Abr 19 2008
As
mídias globais e os cidadãos transnacionais
Um jornal para o mundo, para os leitores e usuários de todo o planeta. Sem
fronteiras, na língua da globalização, o inglês, que é ensinado obrigatoriamente
em boa parte das escolas da Terra.
A quinta edição do relatório The State of the News Media,
produzido pelo Projeto de Excelência em Jornalismo, uma
plataforma independente e apartidária do Pew Research Center de Washington,
aponta que é isso o que está ocorrendo com os principais sites noticiosos dos
Estados Unidos, em particular com o Google News, Yahoo News, MSNBC, CNN Online e AOL News.
Os sites estadunidenses (mas não só) dedicaram cerca de 25% de tudo o que
produziram ao noticiário internacional que não tem relação direta com a política
externa americana. E outro ¼ para as notícias ligadas diretamente aos pedaços do
mundo que Bush pretende transformar em currais texanos. Especificamente o
Iraque, o Paquistão, o Irã e a Coréia do Norte. Nesta lista dos desejos (mas em
situação distinta), inclui-se também a China, com seus mais de 1 bilhão de
habitantes, fortaleza econômica e desejos imperiais.
O gráfico abaixo, com dados relativos à cobertura em 2007, mostra a média de
notícias internacionais veiculadas pelas outras mídias americanas. Os jornais
dedicaram ao mundo 13% de todo o conteúdo produzido, as TVs a cabo, no
noticiário noturno, apenas 4%.
Ao redor do mundo
O próprio documento procura apresentar uma explicação para o fenômeno.
“One import difference is that the audience for many of these web sites,
according to online news professional, is more international in origin. The
audience for network evening newscast, for instance, lives by and large in the
United States. The audience for Yahoo News lives around the world”.
(Uma
diferença importante é que a audiência para muitos desses web sites, de acordo
com os profissionais de jornalismo online, é mais internacional. A audiência dos
noticiários noturnos a cabo, por exemplo, vive, em larga medida, nos Estados
Unidos. A audiência do Yahoo News vive ao redor do mundo)”.
Eu arriscaria outra explicação também. Isso ocorre por conta da inexistente
limitação de espaço na web. Jornais são finitos. Noticiários televisivos
dificilmente duram mais de uma hora, mesmo aqueles exibidos por emissoras que se
dedicam 24 horas a notícias. Por conta dessa finitude, os editores precisam
escolher entre um tema de abordagem nacional e um tema internacional, pensando
especificamente no que pode interessar mais ao seu público.

• _O que fazer_
1/ No texto sobre as mídias globais, reescreva a passagem entre "A quinta edição" e "e desejos imperiais.", inclusive, trocando "Iraque" por "Afeganistão".
2/ Segundo o texto sobre as mídias globais, que percentual de todo o conteúdo produzido os jornais americanos dedicaram ao mundo em 2007?
O material a seguir não tem relação com o texto sobre as mídias globais.

• _Dados_
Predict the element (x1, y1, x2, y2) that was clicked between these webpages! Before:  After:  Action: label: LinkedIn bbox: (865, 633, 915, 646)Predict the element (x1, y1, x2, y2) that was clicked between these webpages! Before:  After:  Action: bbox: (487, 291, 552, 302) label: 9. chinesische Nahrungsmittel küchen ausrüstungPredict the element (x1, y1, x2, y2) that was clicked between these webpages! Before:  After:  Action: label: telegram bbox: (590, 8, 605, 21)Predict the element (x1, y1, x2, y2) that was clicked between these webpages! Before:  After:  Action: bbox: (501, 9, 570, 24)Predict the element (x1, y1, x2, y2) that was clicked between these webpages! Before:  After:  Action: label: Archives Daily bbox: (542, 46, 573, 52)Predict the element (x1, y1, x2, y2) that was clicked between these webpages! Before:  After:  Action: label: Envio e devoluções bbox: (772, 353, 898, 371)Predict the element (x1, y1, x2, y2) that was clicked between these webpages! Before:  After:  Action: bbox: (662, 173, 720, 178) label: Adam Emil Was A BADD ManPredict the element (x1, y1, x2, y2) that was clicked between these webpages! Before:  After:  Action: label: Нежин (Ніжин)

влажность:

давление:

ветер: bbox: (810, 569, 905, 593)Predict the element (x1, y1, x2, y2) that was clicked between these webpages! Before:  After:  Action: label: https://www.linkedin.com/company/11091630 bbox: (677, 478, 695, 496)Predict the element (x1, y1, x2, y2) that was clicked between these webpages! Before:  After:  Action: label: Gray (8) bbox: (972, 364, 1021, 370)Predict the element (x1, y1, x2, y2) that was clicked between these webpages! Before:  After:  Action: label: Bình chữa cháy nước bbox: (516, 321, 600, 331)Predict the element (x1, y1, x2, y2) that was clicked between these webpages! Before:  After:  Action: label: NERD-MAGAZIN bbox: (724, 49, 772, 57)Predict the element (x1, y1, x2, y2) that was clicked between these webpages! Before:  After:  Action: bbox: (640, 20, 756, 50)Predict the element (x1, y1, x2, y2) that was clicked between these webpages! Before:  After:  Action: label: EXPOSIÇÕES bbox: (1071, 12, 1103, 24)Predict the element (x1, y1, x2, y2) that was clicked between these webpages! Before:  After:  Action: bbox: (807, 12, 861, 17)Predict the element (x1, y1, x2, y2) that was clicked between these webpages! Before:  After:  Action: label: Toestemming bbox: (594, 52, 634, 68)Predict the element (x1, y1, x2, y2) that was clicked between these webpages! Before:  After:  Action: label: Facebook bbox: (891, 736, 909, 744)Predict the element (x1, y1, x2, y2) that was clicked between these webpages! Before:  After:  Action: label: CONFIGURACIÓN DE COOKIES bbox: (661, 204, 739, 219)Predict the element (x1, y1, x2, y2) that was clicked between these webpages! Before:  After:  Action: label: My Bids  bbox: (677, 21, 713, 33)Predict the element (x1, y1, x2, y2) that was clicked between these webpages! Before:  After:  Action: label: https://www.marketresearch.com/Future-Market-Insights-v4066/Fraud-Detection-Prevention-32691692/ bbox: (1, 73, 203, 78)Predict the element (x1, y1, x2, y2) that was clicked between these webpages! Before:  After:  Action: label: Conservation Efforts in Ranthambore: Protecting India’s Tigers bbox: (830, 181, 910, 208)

• _Respostas do exercício_
1/
A quinta edição do relatório The State of the News Media,
produzido pelo Projeto de Excelência em Jornalismo, uma
plataforma independente e apartidária do Pew Research Center de Washington,
aponta que é isso o que está ocorrendo com os principais sites noticiosos dos
Estados Unidos, em particular com o Google News, Yahoo News, MSNBC, CNN Online e AOL News.
Os sites estadunidenses (mas não só) dedicaram cerca de 25% de tudo o que
produziram ao noticiário internacional que não tem relação direta com a política
externa americana. E outro ¼ para as notícias ligadas diretamente aos pedaços do
mundo que Bush pretende transformar em currais texanos. Especificamente o
Afeganistão, o Paquistão, o Irã e a Coréia do Norte. Nesta lista dos desejos (mas em
situação distinta), inclui-se também a China, com seus mais de 1 bilhão de
habitantes, fortaleza econômica e desejos imperiais.

2/ 13%.